Menteri Keuangan Purbaya Yudhi Sadewa, menyebut pemerintah menyiapkan anggaran Rp472,7 miliar untuk periode yang bertepatan dengan liburan anak sekolah tersebut.
“PPN ditanggung pemerintah itu untuk pesawat ekonomi dari 24 Juni sampai 5 Juli Rp472,7 miliar,” katanya, Selasa (26/05/2026).
Lebih lanjut, Purbaya juga mengatakan akan ada insentif serupa saat libur Natal dan Tahun Baru mendatang, namun masih dibahas rinciannya, dalam rangka mendorong perekonomian pada kuartal II-2026.

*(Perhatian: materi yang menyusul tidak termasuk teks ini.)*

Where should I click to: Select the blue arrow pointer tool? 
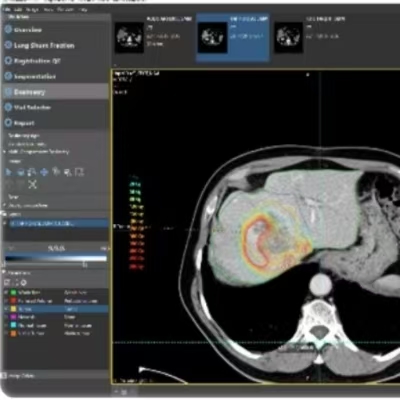click(x=8, y=172)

Sebelumnya, insentif juga diberikan pemerintah pada periode April dan Mei senilai Rp3 triliun lebih yang fokus menjaga agar kenaikan harga avtur tidak memicu beban yang memberatkan masyarakat.
Baca juga: Pemerintah Tanggung PPN Tiket Pesawat Ekonomi Selama 60 Hari, Harga Terbang Lebih Terjangkau
Menteri Koordinator Bidang Perekonomian, Airlangga Hartarto menyebut pemerintah lewat Kementerian Perhubungan (Kemenhub) telah menaikkan fuel surcharge 10%, berbasis angka batas atas tarif di tahun 2019. Kemudian disesuaikan lagi menjadi 38%, sama untuk jet maupun propeller. Sebelumnya jet hanya 10%, propeller 25%. Sekarang semua disesuaikan jadi 38%. Untuk itu, pemerintah menanggung PPN 11% (PPN DTP) untuk tiket angkutan udara niaga berjadwal di dalam negeri kelas ekonomi.

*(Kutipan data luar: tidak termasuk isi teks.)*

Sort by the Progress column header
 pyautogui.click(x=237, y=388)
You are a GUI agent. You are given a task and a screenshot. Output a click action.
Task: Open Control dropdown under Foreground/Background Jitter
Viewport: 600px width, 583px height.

“Untuk menjaga kenaikan harga tiket pesawat agar tetap terjangkau masyarakat, pemerintah menjaga kenaikan harga tiket hanya di kisaran 9-13%. Dengan perhitungan tersebut, jumlah subsidi yang diberikan pemerintah sekitar R1,3 triliun per bulannya. Jadi kalau kita persiapkan untuk 2 bulan, maka Rp2,6 triliun. Agar harga tiket naiknya maksimum 9-13%,” tegas Airlangga, Selasa (26/05/2026).
Tidak hanya itu, Pemerintah juga sempat memberikan insentif PPN DTP pesawat saat Hari Raya Idul Fitri 2026. Saat itu, pemerintah memberikan insentif PPN DTP atas tiket pesawat domestik kelas ekonomi. Insentif ini berlaku untuk seluruh rute domestik dengan periode penerbangan 14 hingga 29 Maret 2026. Periode pembelian tiket dimulai pada 10 Februari sampai dengan 29 Maret 2026, dengan besaran PPN yang ditanggung Pemerintah sebesar 11%.